O investidor japonês de tecnologia SoftBank e a gigante da computação norte-americana Nvidia divulgaram na semana passada propostas ambiciosas para construir uma “rede de IA” em todo o país.
Descubra as histórias de seu interesse
Isso se seguiu a uma enxurrada de investimentos nos EUA no início deste ano, inclusive da Microsoft, parceira da OpenAI, fabricante do ChatGPT. A automação alimentada por IA pode ajudar o Japão, que tem a segunda população mais velha do mundo depois de Mônaco, disse Seth Hays, autor do Asia AI Boletim informativo do Monitor de Política.
“Demograficamente falando, o Japão será esmagado por isso”, disse ele.
Portanto, “eles precisam utilizar a IA para obter os ganhos de produtividade que mantêm o país funcionando”.
Problema energético
O novo dinheiro do governo reforçará o projeto Rapidus, desenvolvido no Japão, para produzir semicondutores de próxima geração.
Tóquio já prometeu até quatro trilhões de ienes em subsídios para ajudar a triplicar as vendas de microchips produzidos internamente até 2030.
“Os semicondutores estão realmente no centro da inovação em IA”, disse Forbes.
A maior parte dos chips do mundo é fabricada em Taiwan – mas crescem os temores de um bloqueio ou invasão por Pequim, que reivindica a ilha autônoma como parte de seu território.
Enfrentando pressão de clientes e governos para diversificar sua produção, a gigante taiwanesa de chips TSMC abriu em fevereiro uma fábrica de chips de US$ 8,6 bilhões no sul do Japão e está planejando uma segunda instalação no país para chips mais avançados.
A administração do presidente dos EUA, Joe Biden, também está investindo dinheiro na construção de fábricas de chips em solo americano, incluindo US$ 6,1 bilhões para a Micron e US$ 6,6 bilhões para a TSMC.
Os investimentos do Japão são uma tentativa de “manter-se competitivo nesse espaço, mas também… de permanecer preparado em torno desta tensão geopolítica que sabemos que está a crescer”, disse Forbes.
Mas o país precisa de encontrar uma forma de alimentar estes projetos de utilização intensiva de energia, desde o fabrico de chips até à gestão de centros de dados para treinar modelos de IA.

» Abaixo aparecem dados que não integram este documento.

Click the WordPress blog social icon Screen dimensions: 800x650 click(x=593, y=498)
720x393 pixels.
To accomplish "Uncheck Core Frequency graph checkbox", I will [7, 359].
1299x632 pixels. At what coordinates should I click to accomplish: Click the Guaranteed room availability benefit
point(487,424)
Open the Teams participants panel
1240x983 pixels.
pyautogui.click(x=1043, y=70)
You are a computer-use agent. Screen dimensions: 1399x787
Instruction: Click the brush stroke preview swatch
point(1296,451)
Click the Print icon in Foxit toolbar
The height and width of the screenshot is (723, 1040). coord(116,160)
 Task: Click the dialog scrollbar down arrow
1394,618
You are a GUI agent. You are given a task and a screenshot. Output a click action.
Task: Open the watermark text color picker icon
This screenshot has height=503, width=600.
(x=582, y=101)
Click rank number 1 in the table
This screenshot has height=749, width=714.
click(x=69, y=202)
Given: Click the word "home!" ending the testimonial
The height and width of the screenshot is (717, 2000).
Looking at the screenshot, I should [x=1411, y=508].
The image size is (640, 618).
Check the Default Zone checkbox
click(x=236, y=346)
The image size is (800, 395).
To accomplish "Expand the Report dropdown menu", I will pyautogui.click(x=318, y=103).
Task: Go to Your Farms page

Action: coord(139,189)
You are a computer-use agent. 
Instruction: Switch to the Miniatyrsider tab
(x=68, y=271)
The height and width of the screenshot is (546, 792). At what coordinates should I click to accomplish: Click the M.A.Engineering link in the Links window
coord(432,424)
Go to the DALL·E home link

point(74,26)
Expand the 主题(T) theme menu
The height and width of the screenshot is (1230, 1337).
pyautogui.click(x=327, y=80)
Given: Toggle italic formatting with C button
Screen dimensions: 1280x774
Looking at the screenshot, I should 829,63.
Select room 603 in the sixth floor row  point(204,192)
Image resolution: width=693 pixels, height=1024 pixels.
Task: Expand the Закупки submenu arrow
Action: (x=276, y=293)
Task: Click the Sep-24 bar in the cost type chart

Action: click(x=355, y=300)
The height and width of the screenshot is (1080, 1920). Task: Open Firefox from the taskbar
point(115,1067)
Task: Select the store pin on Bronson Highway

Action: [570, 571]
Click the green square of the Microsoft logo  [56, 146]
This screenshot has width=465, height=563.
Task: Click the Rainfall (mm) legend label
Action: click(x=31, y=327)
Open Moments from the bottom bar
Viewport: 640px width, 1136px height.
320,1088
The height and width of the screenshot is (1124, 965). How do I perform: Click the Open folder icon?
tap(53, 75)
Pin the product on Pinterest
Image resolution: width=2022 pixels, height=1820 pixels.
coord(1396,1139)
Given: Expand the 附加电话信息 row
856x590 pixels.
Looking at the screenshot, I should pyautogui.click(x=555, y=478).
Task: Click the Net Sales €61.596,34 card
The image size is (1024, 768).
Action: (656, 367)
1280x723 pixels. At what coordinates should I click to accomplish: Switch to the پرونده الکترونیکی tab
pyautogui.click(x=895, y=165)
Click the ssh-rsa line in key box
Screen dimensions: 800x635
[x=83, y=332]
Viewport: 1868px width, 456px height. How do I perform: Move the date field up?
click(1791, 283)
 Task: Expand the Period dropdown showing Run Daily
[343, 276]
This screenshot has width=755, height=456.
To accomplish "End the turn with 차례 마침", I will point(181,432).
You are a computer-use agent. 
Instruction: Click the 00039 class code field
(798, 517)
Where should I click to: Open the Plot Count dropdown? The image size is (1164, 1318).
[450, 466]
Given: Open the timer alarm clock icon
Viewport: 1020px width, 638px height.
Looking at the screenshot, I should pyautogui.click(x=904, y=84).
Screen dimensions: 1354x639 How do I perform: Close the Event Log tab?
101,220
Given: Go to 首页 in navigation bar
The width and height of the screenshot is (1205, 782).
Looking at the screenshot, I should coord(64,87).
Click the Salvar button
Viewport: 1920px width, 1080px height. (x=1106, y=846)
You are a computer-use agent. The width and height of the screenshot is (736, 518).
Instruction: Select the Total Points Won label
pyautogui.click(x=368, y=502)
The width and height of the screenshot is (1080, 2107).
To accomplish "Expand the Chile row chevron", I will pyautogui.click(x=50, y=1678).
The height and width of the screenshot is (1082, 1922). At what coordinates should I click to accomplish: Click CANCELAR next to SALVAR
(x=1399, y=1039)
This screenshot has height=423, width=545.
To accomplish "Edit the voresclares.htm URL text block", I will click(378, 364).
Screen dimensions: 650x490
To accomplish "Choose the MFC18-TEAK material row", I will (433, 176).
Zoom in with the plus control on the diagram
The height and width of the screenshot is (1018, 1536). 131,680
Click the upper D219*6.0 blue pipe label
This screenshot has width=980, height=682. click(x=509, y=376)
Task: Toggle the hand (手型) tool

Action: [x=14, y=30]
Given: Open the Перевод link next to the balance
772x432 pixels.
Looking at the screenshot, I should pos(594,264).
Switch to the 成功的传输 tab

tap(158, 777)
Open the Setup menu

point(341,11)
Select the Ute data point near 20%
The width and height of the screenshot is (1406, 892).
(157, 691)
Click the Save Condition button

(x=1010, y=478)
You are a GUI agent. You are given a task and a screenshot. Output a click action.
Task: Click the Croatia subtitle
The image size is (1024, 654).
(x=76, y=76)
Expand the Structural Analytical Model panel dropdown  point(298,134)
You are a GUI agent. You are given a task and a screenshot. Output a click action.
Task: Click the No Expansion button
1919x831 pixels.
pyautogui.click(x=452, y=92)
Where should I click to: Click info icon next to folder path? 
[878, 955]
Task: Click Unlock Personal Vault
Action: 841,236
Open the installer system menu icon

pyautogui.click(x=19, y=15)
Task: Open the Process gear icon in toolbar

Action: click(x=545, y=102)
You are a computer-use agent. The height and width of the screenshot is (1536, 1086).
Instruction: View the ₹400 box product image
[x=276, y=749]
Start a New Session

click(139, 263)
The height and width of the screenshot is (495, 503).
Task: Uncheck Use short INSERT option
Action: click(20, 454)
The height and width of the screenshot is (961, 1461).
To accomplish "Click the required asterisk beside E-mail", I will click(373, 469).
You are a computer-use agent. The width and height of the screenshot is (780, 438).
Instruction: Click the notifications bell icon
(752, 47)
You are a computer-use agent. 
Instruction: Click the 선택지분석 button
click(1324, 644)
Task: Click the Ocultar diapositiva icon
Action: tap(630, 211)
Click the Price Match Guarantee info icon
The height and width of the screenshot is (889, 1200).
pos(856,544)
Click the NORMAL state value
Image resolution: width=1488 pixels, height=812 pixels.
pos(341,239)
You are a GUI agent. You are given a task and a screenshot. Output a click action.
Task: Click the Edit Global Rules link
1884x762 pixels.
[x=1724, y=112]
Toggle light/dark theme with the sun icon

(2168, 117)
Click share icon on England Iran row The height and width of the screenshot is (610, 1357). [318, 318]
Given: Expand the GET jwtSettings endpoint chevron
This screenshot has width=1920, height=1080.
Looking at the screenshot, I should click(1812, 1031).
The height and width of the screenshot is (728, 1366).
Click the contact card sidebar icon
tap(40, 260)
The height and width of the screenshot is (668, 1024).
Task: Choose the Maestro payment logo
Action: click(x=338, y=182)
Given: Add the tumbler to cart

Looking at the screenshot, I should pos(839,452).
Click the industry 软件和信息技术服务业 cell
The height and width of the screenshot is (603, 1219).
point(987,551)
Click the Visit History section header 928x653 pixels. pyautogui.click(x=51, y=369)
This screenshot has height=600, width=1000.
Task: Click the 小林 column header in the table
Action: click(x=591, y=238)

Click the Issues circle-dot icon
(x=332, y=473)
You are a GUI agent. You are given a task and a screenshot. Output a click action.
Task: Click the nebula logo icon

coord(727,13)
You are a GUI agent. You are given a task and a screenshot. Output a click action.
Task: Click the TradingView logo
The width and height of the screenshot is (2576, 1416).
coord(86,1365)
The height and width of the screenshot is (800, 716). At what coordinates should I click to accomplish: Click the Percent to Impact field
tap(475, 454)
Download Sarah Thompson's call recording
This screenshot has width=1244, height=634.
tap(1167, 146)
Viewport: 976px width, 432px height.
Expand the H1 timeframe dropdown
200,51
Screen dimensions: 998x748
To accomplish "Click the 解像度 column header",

O Japão depende fortemente das importações de combustíveis fósseis, com o governo a trabalhar para restabelecer as centrais nucleares que foram interrompidas após o desastre de Fukushima em 2011.
“Em Taiwan, a TSMC consome 8% da nossa eletricidade”, disse Hays, que mora em Taipei. “Onde o Japão vai conseguir energia?”
Regulamentação ‘suave’
Entre as colaborações da Nvidia com o SoftBank está um novo supercomputador que usa os chips Blackwell AI de última geração da empresa norte-americana.
Num discurso em Tóquio, o chefe da Nvidia, Jensen Huang, prometeu “transformar a rede de telecomunicações numa rede de IA” no Japão.
“Isto é completamente revolucionário”, afirmou, dando o exemplo de uma torre de rádio que funciona como “controlo de tráfego aéreo, essencialmente, para carros autónomos”.
Apesar do entusiasmo, o Japão ainda tem um longo caminho a percorrer – na classificação global de competitividade digital deste ano da escola suíça de gestão IMD, ficou apenas em 31º lugar.
Para impulsionar o setor, “a lei de direitos autorais do Japão é, na verdade, uma das leis de direitos autorais mais favoráveis à IA do mundo”, disse Hays.
“Essencialmente, permite que as empresas de IA treinem com base em dados protegidos por direitos autorais, mesmo com fins lucrativos”, disse ele, acrescentando que, embora Cingapura tenha regras semelhantes, a abordagem é incomum.
Ao mesmo tempo, o Japão tem “assumido a liderança” nas discussões internacionais sobre IA, inclusive com uma iniciativa lançada na cimeira do G7 do ano passado, em Hiroshima.
O primeiro-ministro Shigeru Ishiba também se comprometeu a “formular uma nova estrutura de apoio para atrair mais de 50 trilhões de ienes em investimentos públicos e privados nos próximos 10 anos” para IA e chips.
O Japão pode beneficiar dos avanços da IA nos cuidados de saúde, disse a Forbes, classificando os últimos investimentos como uma tentativa de “colocar o Japão na vanguarda desta revolução tecnológica”.